Hypermedia – Inference Networks
2.3 Inference Networks
Indexes can also be considered as “precompiled links”, providing immediate access to required information without navigating through the “document space” [Frisse & Cousins, 1989]. While nodes (containing information) can be considered part of the document space, indexes or index nodes can be treated as part of the “index space”. In traditional full-text document retrieval systems, the document space and index space are essentially flat (they are together). Frisse and Cousins suggest the use of a hierarchical index space and a networked document space for information retrieval in hypertext systems. They have investigated the representation of index spaces as belief networks. Croft and Turtle have also proposed an IR model for hypertext systems based on plausible or non-deductive inference using Bayesian inference networks [Croft & Turtle, 1989]. Belief networks or Bayesian inference networks are directed, acyclic dependency graphs where nodes represent propositional variables and links or edges represent probabilistic relationships between the propositions. A hypertext system can be compared to such a network – the roots of the dependency graph are hypertext nodes; interior nodes and leaves represent concepts.
User’s likes and dislikes are transmitted recursively from all nodes representing concepts (in the document space) to nodes in the index space. Based on this degree of belief, appropriate values are assigned to index space nodes. These changes are propagated throughout the index space using standard Bayesian techniques. If a proposition represented by a node p directly implies the proposition represented by node q, a directed graph is drawn from p to q. If-then rules in the Bayesian network are interpreted as conditional probabilities, that is, a rule A—> B is interpreted as a probability P(B|A). Given a set of prior probabilities for the roots of the DAG the probability associated with the remaining nodes can be computed. Belief values of nodes of interest to a reader increase in value while nodes not of interest generally decrease in value. These probabilistic inference techniques applied to a hierarchical index space greatly enhances the information retrieval process in hypertext or networked document spaces.

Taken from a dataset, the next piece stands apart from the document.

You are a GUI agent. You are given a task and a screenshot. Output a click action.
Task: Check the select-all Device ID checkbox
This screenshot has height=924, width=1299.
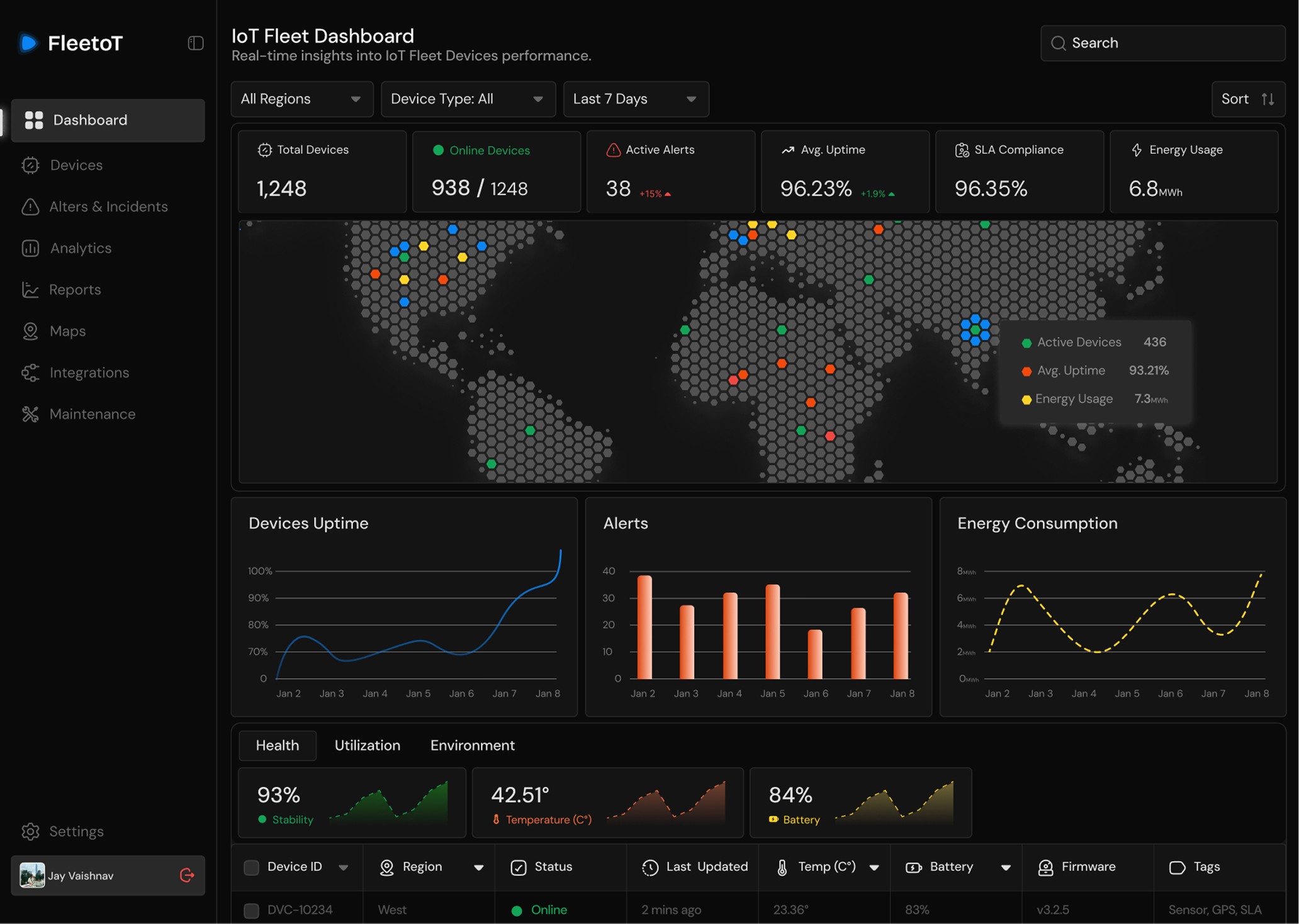pos(251,867)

Optimal retrieval effectiveness can be obtained by ranking nodes according to estimates of the probability that the query is true given a particular hypertext node. The ranking function is approximately equivalent to giving each node a score that is the sum of the weights of matching query terms, where the weights depend on the frequency of occurrence of a term in each hypertext node and in the entire collection of hypertext nodes. This simple retrieval model can be further extended by introducing dependencies that represent links between hypertext nodes. This means if hypertext node j is indexed by a particular concept and is linked to a hypertext node k, then there is some probability that hypertext node k should also be indexed by that concept.

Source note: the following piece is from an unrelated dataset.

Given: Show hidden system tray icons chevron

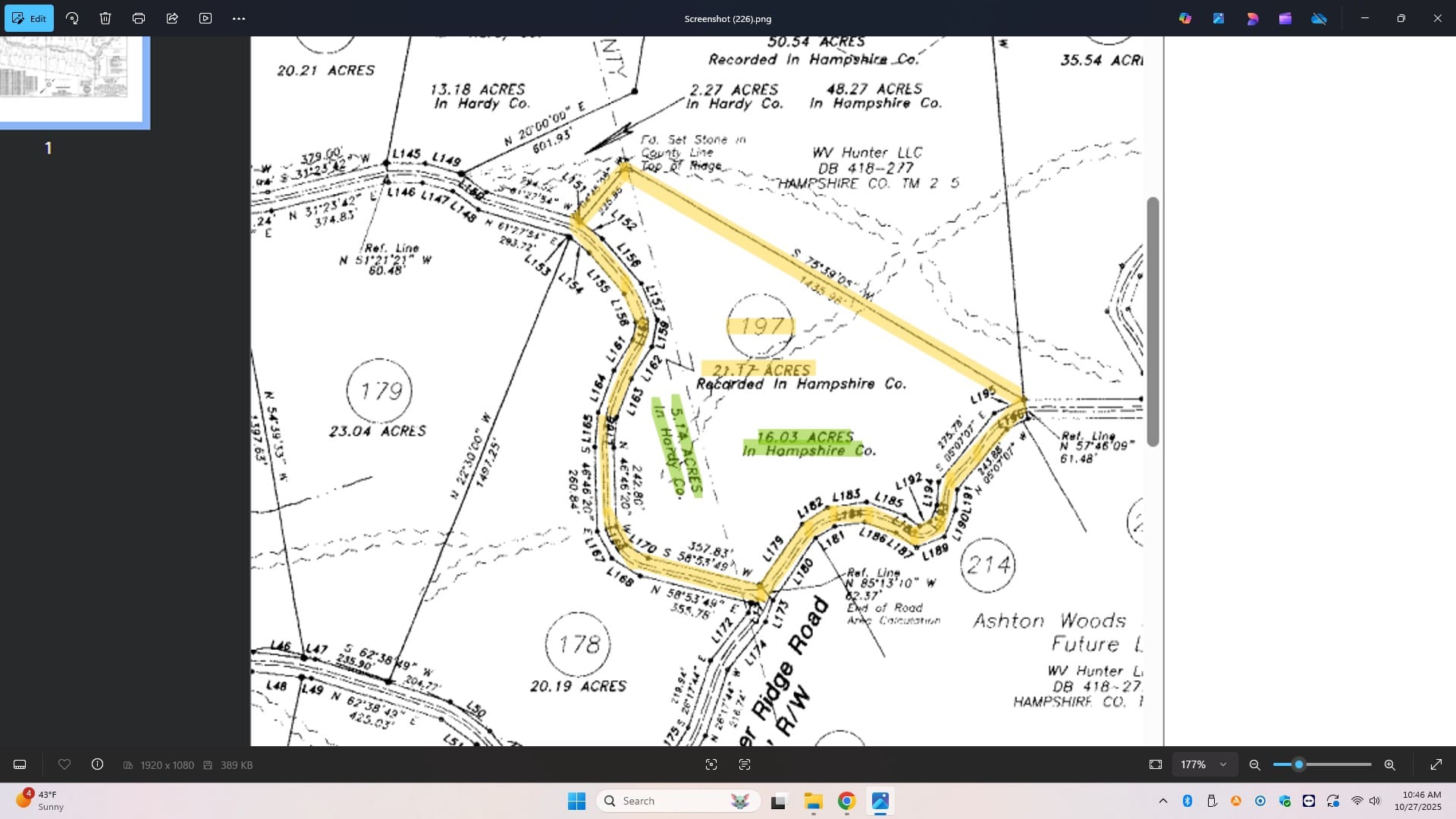Looking at the screenshot, I should pos(1163,801).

However, the application of Bayesian techniques to a complex graph is NP-complete. It is also not clear whether adaptive IR systems based on Bayesian inference techniques converge on the appropriate set of index space nodes given imprecise information. Frisse and Cousins are of the opinion that the computational complexity of this approach needs more investigation. Some of the other restrictions include that the network topology cannot include directed cycles and that queries with evaluable predicates such as greater than, less than etc., cannot be handled.
Lucarella suggests a similar model for hypertext-based IR. While content nodes form the document network, there can be concept nodes forming the concept network (see Figure 5.1) [Lucarella, 1990]. These concept nodes can serve as an index to the document network. The concept network is similar to the index space proposed by Frisse and Cousins. Links within the concept network establish associations between concepts. The type of the link can describe the nature of semantic association while a weight assigned to it can reflect the strength of the association. The resulting hypertext knowledge base (containing the concept network embedded within the document network) can be used for query analysis.

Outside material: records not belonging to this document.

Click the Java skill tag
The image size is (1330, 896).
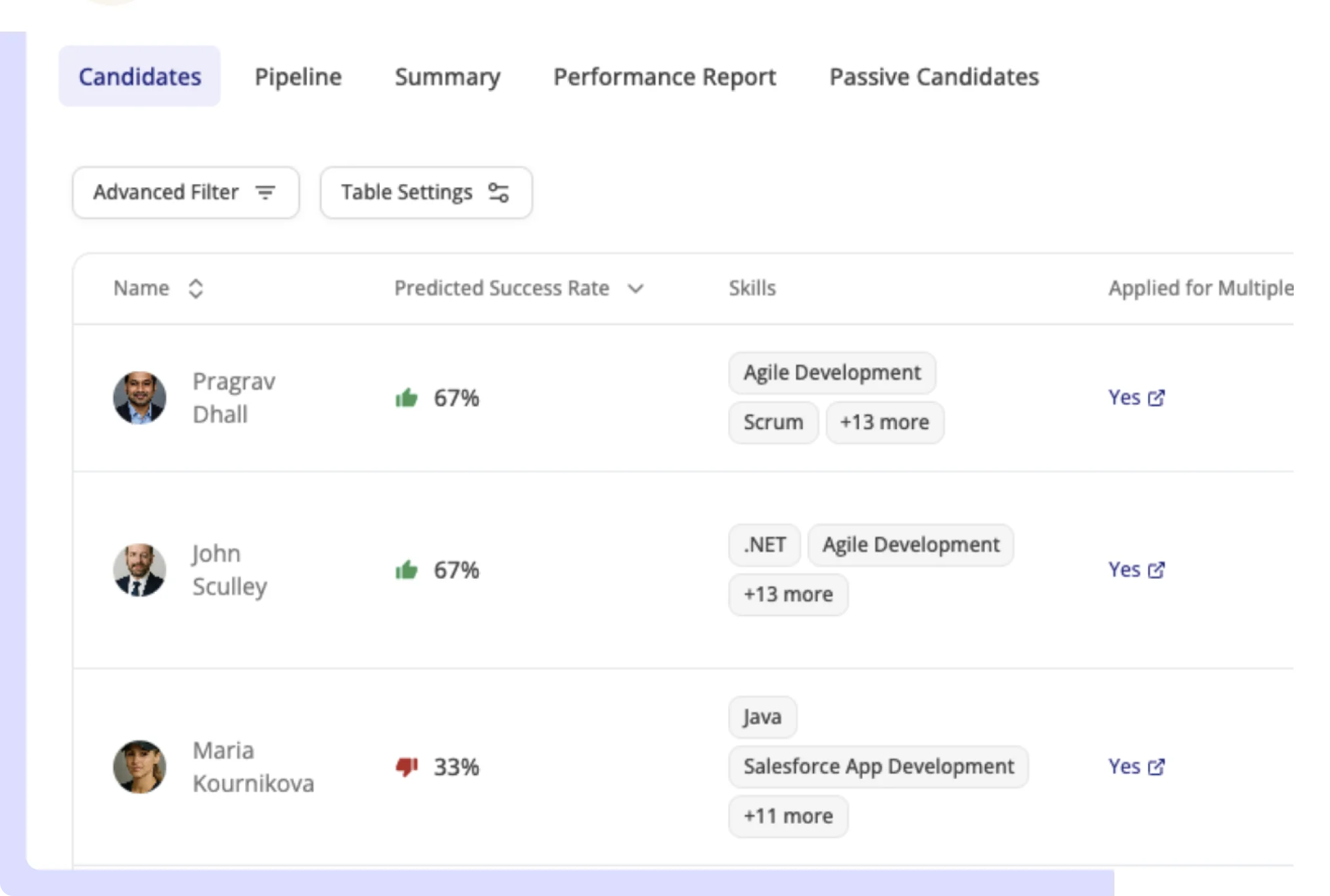pos(762,717)
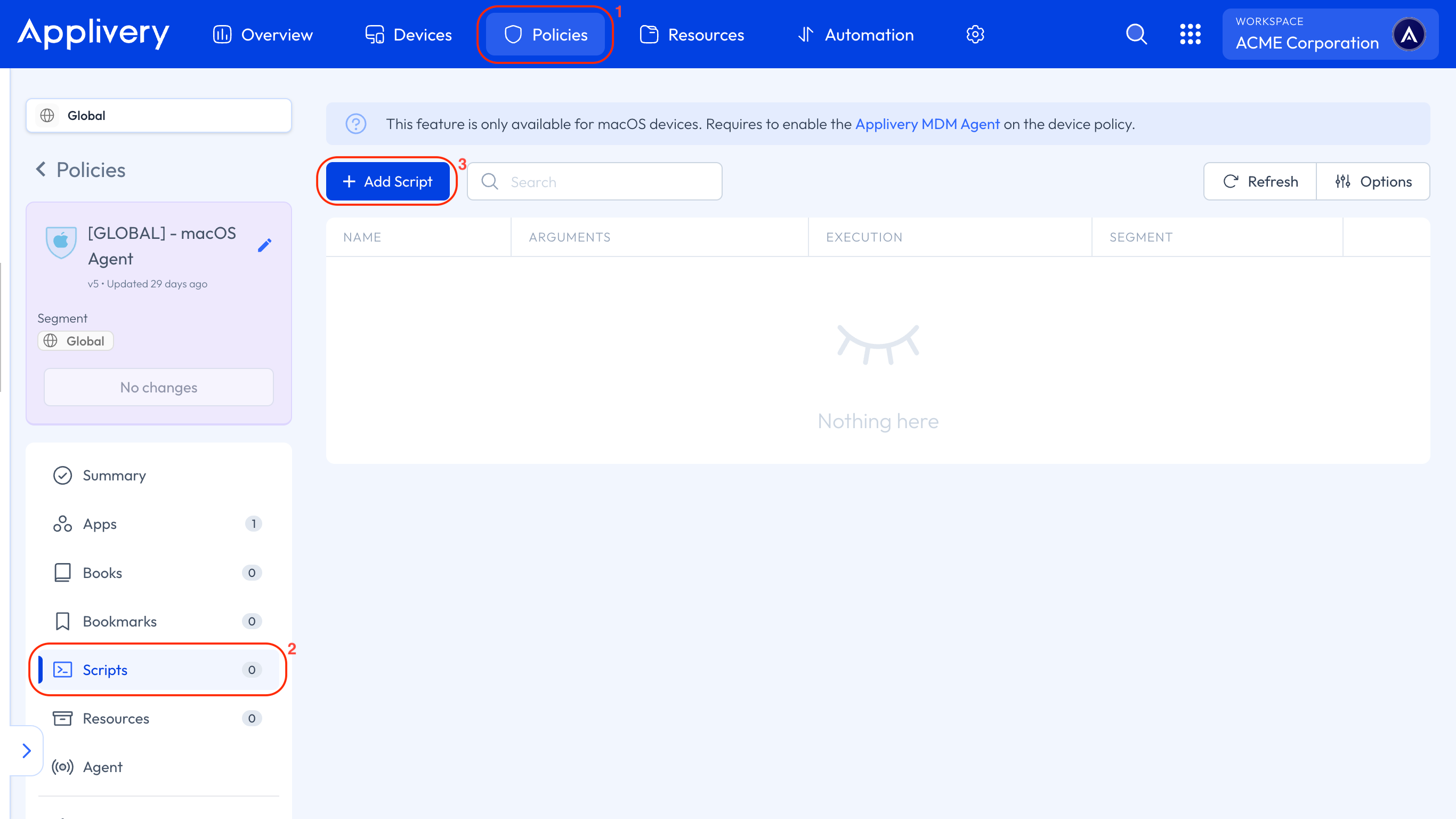Click the ACME Corporation avatar icon
1456x819 pixels.
(1409, 35)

Based on a natural language query, the system will perform a search on the concept network to find the most pertinent sets of concepts. Concept recognition takes place by matching the various terms in the query and evaluating the matched expressions by applying similarity functions. Based on the degree of similarity between the concept and the matched item, a weight is associated to each concept. The search can be stopped based on the number of concept nodes examined and the number of top ranking concepts identified.
Figure 5.1. A Model for Hypertext-Based Information Retrieval [Lucarella, 1990].
Information is retrieved from the document network based on these retrieved concepts. Along with the exact set of documents, other sets of documents found to be semantically related to the topic of interest will be retrieved based on the weights assigned to the concepts. For example, a query to retrieve documents concerned with “expert systems” may also retrieve documents discussing “knowledge-based systems” since the two concepts are semantically related.